If nothing else, the 2010 spot for the Austin-based vacation rental business HomeAway meant that the ill-fated 1997 comedy “Vegas Vacation” wasn’t the last we saw of the Griswold clan. As heads of the family whose calamitous vacations spawned a four-film series, Clark and Ellen Griswold were natural pitchpeople for the business and it came at a natural time for all involved to revisit – the ad helped garner some good will for Chevy Chase’s return to the mainstream with the TV series “Community” and now that one could reasonably assume the kids have moved out of the house, it was no longer necessary to continue the revolving door of actors to play them. Yet the son Rusty Griswold was the linchpin for the redo, played by Travis Greer in a portlier incarnation who leads Clark and Ellen on a cross-country voyage to see his brood.
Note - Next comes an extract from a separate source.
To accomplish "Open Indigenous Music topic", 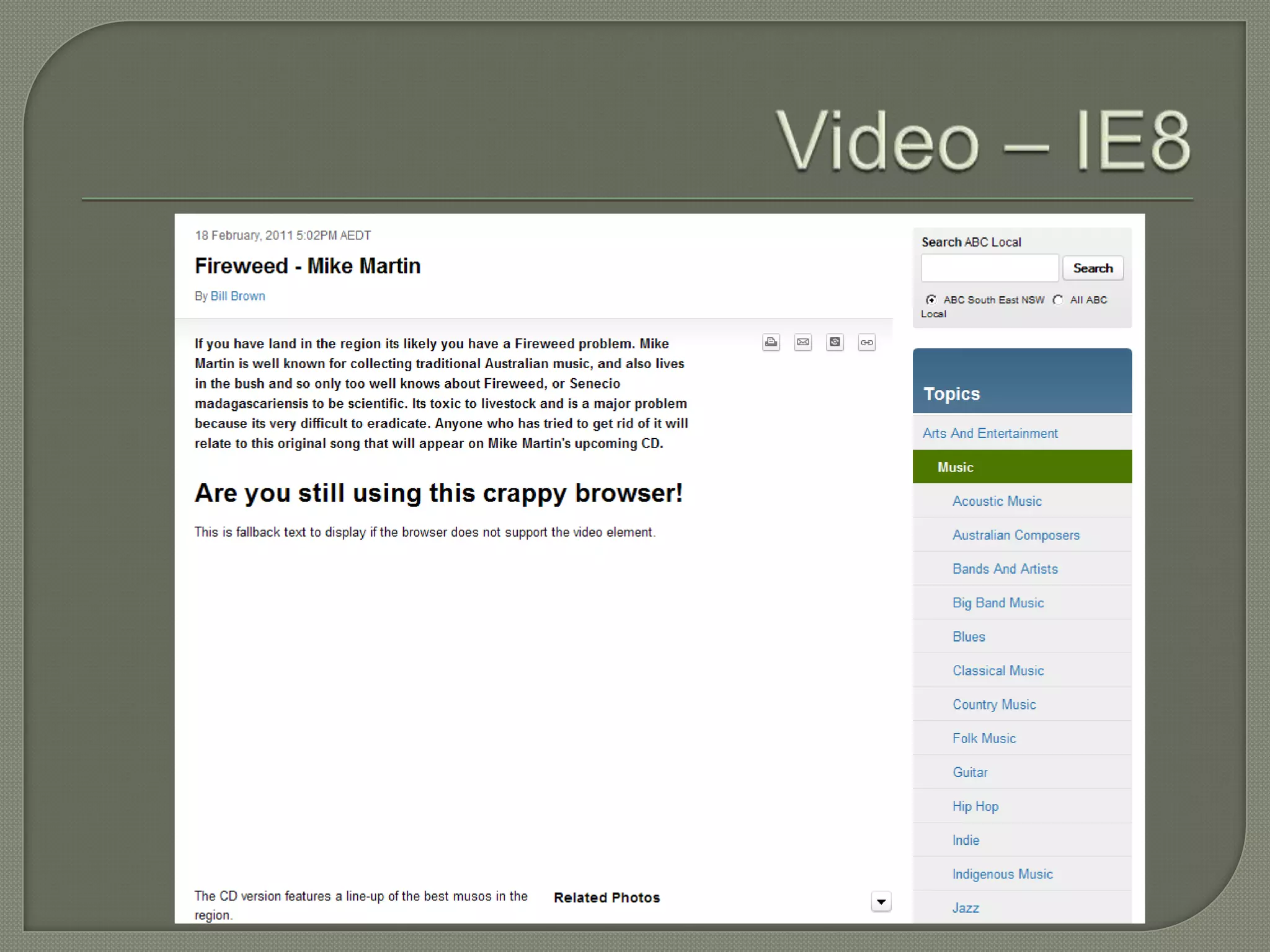I will click(x=1002, y=874).
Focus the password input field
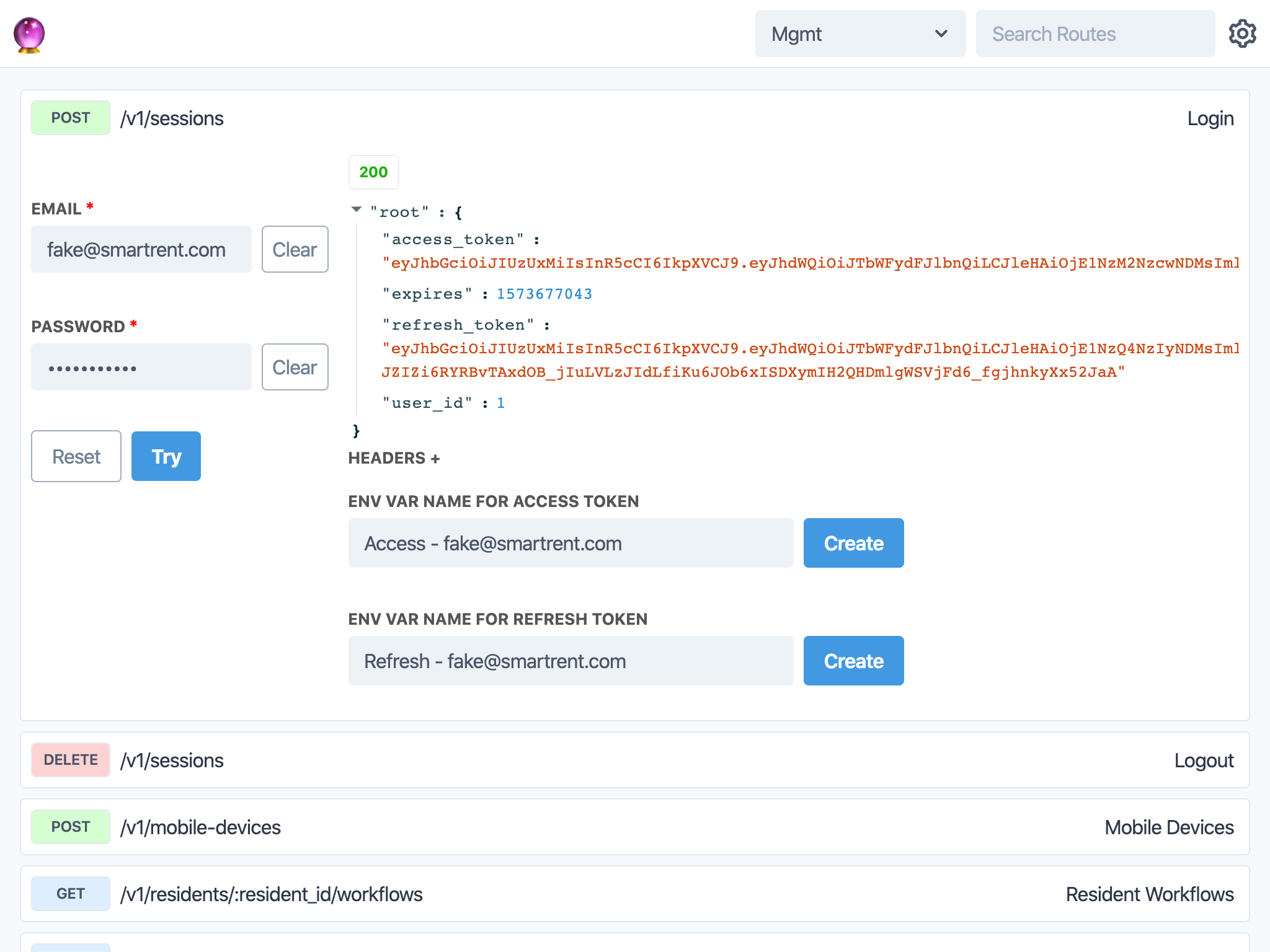This screenshot has width=1270, height=952. click(141, 367)
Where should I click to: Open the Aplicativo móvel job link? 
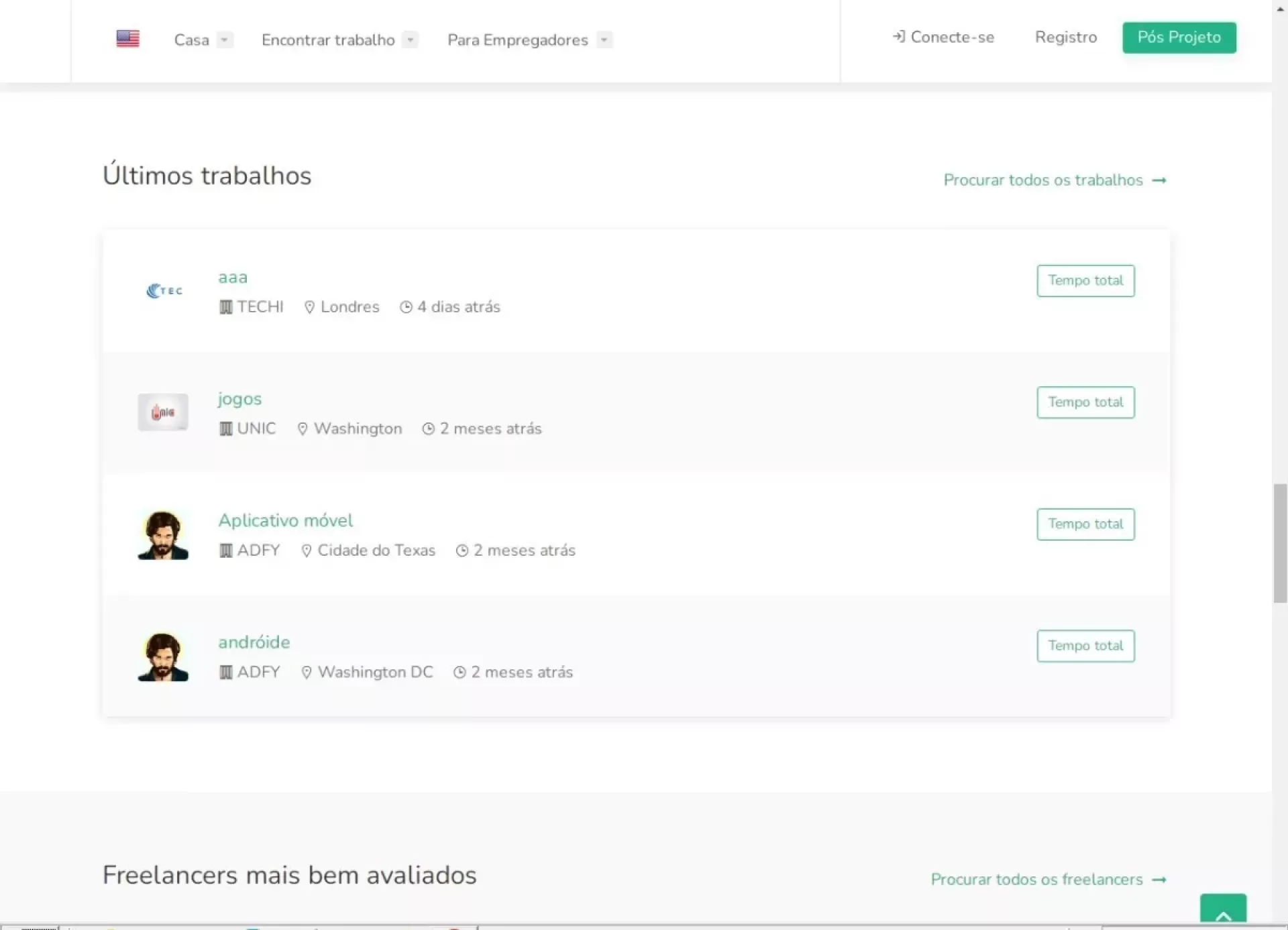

The Super Bowl ad was merely a tease, having Clark and Ellen show up at Rusty’s door, but it led viewers to seek out a 14-minute film online called “Hotel Hell Vacation,” which is embedded below, that oddly has the aesthetic more of a mumblecore production than one emanating from the National Lampoon. There are nods to the original with various travel mishaps and Clark’s glasses getting fogged up by a busty brunette who is no Christie Brinkley, but John Hughes wouldn’t recognize the characters from the short story he wrote that inspired the series. (Then again, that seems to happen on Super Bowl Sunday.) Still, the ad may have been successful, not only because it put HomeAway into the public consciousness, but because the buzz around the ad may have led to a revival of the feature films at New Line where a reboot centered on Rusty’s family is in the works.